### Aufgabe A
Zitieren Sie aus dem Artikel zum Urteil gegen Scheuba wörtlich die Passage, die bei den Worten „APA/Wolfgang Huber-Lang“ einsetzt und nach „mit Eva-Maria Klinger.“ endet.
### Aufgabe B
Zählen Sie alle Personen auf, die im Fließtext des Artikels zum Urteil gegen Scheuba mit Vor- und Nachnamen genannt werden.

### Vorliegender Text
★ ★ ★ ★ ★
APA/Wolfgang Huber-Lang

Kehlmann findet Urteil gegen Scheuba "absolut schockierend"

Heute, 12:00 · Lesedauer 3 min

Zufrieden hat sich der Autor Daniel Kehlmann im JosefStadtgespräch am Sonntag mit der gestrigen Uraufführung seines Stückes "Ostern" in den Kammerspielen des Theaters in der Josefstadt gezeigt. Kritisch äußerte er sich dagegen über die jüngste OLG-Entscheidung gegen den Satiriker Florian Scheuba. "Ich finde das Urteil absolut schockierend - weil es uns alle betrifft und die Frage aufwirft, was wir noch sagen dürfen in diesem Land", sagte er im Gespräch mit Eva-Maria Klinger.

In seiner Kolumne in der Tageszeitung "Der Standard" hatte sich Scheuba über die (Un-)Tätigkeit des jetzigen Bundeskriminalamt-Direktors Andreas Holzer geäußert. Das Oberlandesgericht Wien (OLG) hat den Schuldspruch in einem von Holzer angestrengten Verfahren bestätigt und Scheuba wegen übler Nachrede schuldig gesprochen. Mit dem satirischen Text seien die Meinungs- und Kunstfreiheit überschritten worden. Kehlmann stieß sich auch an der Urteilsbegründung, wonach Scheuba vor Veröffentlichung eine Stellungnahme des Betroffenen einholen hätte müssen: Damit werde jede Satire ad absurdum geführt.
★ ★ ★ ★ ★
### Ausgangsdaten
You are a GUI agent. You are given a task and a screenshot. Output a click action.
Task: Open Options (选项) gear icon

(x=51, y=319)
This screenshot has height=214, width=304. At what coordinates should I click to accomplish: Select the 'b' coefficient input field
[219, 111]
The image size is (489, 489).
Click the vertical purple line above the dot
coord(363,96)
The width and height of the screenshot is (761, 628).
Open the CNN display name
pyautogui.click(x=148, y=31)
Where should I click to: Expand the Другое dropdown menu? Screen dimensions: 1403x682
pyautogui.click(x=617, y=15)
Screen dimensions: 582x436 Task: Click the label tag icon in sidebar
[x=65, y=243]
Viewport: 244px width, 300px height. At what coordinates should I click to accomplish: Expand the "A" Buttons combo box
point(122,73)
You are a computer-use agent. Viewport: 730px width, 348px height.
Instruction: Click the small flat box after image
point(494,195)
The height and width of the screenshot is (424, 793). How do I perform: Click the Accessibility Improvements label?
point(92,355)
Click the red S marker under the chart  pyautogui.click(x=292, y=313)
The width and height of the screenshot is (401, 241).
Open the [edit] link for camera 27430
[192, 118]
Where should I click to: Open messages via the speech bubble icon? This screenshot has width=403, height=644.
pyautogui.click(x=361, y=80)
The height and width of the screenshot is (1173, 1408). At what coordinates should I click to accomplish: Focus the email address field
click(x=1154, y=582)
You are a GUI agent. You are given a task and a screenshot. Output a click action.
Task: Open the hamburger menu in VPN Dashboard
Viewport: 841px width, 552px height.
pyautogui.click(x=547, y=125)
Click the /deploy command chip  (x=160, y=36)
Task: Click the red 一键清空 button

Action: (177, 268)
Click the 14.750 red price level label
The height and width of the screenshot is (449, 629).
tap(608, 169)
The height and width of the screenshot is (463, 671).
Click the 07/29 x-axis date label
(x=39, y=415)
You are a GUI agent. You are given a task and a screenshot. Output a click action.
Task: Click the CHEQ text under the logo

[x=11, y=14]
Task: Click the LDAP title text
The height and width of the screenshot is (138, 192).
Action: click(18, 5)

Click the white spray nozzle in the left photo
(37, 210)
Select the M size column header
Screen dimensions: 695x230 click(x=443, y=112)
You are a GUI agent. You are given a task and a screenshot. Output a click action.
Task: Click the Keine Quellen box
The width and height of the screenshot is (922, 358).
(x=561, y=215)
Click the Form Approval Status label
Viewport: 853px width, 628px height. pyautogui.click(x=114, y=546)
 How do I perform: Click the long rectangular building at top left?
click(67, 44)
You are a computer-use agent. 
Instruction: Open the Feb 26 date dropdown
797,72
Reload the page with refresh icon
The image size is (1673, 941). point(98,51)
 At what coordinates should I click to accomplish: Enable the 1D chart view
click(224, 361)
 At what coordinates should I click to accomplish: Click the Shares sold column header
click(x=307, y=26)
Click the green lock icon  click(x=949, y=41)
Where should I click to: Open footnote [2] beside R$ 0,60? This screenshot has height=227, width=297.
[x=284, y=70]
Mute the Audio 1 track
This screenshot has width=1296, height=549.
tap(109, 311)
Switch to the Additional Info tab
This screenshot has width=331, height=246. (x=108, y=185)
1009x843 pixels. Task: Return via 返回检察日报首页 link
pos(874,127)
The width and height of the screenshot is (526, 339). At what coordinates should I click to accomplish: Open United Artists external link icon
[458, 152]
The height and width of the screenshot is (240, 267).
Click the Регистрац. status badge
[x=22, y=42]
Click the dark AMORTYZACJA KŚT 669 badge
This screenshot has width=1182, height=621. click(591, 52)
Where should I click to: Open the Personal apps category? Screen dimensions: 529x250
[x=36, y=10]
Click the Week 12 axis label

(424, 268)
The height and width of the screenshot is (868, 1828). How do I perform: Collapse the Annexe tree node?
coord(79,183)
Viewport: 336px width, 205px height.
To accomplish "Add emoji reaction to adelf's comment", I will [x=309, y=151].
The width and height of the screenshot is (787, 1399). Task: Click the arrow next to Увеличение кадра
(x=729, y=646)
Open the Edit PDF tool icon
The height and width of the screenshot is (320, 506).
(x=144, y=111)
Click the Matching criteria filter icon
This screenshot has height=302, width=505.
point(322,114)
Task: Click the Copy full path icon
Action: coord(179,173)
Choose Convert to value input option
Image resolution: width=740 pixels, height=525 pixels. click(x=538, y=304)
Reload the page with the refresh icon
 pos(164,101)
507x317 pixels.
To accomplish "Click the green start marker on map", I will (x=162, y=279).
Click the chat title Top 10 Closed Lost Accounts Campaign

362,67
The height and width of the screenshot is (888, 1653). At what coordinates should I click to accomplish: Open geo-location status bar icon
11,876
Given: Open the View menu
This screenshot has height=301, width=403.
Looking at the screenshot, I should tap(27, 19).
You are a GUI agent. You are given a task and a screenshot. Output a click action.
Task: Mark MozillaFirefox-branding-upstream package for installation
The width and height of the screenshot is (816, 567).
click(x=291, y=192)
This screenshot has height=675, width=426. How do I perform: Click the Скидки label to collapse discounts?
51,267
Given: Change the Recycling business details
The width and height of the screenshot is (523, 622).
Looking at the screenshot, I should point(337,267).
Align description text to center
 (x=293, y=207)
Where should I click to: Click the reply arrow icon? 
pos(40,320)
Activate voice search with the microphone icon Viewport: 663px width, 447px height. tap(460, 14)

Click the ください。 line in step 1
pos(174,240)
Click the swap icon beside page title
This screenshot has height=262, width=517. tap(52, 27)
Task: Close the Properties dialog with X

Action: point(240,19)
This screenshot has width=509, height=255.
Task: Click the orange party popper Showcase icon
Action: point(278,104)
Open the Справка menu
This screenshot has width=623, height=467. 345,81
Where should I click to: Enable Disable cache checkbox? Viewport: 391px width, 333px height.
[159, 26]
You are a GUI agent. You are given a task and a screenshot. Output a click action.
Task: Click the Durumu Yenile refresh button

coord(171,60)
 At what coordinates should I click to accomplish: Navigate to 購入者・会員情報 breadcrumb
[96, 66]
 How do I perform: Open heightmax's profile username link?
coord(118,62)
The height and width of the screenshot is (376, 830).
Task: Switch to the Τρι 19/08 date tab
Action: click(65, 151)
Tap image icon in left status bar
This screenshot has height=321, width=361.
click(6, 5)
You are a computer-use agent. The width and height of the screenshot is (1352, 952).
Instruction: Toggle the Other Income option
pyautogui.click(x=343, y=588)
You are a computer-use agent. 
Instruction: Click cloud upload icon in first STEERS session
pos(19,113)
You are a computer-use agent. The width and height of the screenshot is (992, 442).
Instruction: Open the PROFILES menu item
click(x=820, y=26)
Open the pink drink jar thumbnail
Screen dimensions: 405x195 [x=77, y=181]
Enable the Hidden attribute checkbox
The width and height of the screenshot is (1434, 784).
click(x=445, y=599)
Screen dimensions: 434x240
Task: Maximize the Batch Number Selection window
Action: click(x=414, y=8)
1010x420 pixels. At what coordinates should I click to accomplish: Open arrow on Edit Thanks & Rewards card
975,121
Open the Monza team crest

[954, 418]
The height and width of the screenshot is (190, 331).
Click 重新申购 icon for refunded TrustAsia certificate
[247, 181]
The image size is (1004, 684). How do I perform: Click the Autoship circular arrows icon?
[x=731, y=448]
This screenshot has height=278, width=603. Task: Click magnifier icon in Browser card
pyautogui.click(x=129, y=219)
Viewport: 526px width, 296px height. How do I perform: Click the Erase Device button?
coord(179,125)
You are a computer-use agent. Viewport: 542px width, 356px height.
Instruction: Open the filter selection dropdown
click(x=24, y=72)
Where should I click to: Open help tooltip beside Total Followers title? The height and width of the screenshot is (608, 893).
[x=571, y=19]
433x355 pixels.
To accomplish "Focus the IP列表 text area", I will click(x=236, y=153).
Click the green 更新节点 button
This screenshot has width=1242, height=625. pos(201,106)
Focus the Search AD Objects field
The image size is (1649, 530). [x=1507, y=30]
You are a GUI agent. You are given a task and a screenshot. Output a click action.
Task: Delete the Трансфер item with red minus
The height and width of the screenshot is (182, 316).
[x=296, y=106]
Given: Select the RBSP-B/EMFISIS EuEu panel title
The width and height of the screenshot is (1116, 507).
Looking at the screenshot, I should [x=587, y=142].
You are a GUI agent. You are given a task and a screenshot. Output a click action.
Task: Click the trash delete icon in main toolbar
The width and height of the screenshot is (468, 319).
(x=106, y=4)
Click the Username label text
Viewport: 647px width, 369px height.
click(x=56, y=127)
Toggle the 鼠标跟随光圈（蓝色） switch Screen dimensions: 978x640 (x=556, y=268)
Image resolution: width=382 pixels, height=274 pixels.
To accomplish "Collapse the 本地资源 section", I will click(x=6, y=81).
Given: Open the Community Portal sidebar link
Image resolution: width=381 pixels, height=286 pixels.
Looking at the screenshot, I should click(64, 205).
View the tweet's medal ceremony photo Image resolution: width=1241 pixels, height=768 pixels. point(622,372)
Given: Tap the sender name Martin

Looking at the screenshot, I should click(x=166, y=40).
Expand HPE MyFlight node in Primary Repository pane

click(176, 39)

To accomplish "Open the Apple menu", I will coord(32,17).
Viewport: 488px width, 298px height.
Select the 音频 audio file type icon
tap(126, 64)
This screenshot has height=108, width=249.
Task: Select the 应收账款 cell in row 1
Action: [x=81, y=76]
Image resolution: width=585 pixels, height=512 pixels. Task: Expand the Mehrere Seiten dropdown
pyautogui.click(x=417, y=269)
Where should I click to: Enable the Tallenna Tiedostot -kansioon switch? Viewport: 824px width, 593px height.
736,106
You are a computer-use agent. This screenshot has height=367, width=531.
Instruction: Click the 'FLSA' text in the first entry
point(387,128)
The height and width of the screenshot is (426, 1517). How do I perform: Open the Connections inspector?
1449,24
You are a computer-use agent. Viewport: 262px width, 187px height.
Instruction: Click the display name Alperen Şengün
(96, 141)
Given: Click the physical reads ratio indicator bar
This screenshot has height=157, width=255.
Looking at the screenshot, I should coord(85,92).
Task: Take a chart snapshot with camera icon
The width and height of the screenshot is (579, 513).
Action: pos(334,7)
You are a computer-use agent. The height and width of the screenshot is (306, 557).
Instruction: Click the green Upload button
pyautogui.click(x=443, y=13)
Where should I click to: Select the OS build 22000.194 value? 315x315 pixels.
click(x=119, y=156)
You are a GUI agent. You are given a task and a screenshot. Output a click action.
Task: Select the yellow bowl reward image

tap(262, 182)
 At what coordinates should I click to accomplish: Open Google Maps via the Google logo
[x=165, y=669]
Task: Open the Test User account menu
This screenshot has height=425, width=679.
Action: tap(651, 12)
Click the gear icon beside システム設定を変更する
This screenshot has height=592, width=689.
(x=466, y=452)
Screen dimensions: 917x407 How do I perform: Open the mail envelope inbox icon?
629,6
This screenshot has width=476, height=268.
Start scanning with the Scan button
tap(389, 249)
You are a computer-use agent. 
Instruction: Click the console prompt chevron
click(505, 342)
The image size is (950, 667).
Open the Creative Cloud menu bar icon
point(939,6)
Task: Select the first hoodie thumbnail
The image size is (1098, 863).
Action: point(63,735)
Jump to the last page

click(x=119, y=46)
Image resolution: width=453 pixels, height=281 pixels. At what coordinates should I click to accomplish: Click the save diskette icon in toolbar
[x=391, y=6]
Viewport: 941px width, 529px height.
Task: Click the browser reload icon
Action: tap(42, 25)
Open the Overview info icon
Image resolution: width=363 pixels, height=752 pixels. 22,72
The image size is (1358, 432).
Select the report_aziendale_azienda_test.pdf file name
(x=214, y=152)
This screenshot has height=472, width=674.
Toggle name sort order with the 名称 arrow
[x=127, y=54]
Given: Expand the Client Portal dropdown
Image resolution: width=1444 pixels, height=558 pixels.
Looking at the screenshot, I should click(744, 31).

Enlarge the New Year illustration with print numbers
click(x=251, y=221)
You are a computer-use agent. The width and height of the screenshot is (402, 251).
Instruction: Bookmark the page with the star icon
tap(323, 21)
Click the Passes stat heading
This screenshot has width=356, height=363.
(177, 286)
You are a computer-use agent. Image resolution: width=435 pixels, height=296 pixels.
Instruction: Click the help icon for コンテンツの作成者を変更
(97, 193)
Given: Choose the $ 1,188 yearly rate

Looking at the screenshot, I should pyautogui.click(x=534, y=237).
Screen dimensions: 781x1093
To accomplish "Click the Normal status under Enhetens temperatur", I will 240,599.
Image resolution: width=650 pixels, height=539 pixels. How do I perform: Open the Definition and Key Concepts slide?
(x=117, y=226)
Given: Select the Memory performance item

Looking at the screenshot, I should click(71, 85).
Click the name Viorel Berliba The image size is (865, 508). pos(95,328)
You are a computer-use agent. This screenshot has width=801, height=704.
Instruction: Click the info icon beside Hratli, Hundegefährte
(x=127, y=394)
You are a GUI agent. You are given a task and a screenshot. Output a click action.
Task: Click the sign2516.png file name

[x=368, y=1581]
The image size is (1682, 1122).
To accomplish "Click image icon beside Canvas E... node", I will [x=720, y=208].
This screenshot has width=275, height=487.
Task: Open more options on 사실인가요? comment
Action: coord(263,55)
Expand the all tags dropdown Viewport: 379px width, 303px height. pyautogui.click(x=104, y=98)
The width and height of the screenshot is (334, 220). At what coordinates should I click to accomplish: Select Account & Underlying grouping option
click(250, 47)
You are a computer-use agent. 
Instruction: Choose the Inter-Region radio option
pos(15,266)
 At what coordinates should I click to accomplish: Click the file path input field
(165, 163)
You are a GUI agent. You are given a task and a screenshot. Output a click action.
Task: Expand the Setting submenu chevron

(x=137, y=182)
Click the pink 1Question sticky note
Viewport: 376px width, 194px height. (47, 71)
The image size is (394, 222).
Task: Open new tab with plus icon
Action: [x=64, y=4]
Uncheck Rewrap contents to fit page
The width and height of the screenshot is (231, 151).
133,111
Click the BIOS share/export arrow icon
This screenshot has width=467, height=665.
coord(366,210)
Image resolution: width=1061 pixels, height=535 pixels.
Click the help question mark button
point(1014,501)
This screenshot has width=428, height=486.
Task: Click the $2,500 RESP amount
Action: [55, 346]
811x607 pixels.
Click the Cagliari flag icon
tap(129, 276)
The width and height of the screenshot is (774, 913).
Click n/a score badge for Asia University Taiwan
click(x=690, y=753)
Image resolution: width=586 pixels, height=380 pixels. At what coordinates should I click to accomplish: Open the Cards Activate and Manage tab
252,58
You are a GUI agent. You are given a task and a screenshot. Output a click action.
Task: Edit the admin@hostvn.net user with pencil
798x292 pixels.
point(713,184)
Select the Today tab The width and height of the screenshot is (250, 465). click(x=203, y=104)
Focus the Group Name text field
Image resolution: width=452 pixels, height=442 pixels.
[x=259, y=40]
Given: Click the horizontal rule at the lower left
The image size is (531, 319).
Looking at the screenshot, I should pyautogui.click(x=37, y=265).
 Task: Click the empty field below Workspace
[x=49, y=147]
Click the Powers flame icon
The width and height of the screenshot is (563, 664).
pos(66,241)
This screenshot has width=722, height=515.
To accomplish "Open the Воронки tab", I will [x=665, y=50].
★ ★ ★ ★ ★
### Lösung A
APA/Wolfgang Huber-Lang

Kehlmann findet Urteil gegen Scheuba "absolut schockierend"

Heute, 12:00 · Lesedauer 3 min

Zufrieden hat sich der Autor Daniel Kehlmann im JosefStadtgespräch am Sonntag mit der gestrigen Uraufführung seines Stückes "Ostern" in den Kammerspielen des Theaters in der Josefstadt gezeigt. Kritisch äußerte er sich dagegen über die jüngste OLG-Entscheidung gegen den Satiriker Florian Scheuba. "Ich finde das Urteil absolut schockierend - weil es uns alle betrifft und die Frage aufwirft, was wir noch sagen dürfen in diesem Land", sagte er im Gespräch mit Eva-Maria Klinger.

### Lösung B
Daniel Kehlmann, Florian Scheuba, Eva-Maria Klinger, Andreas Holzer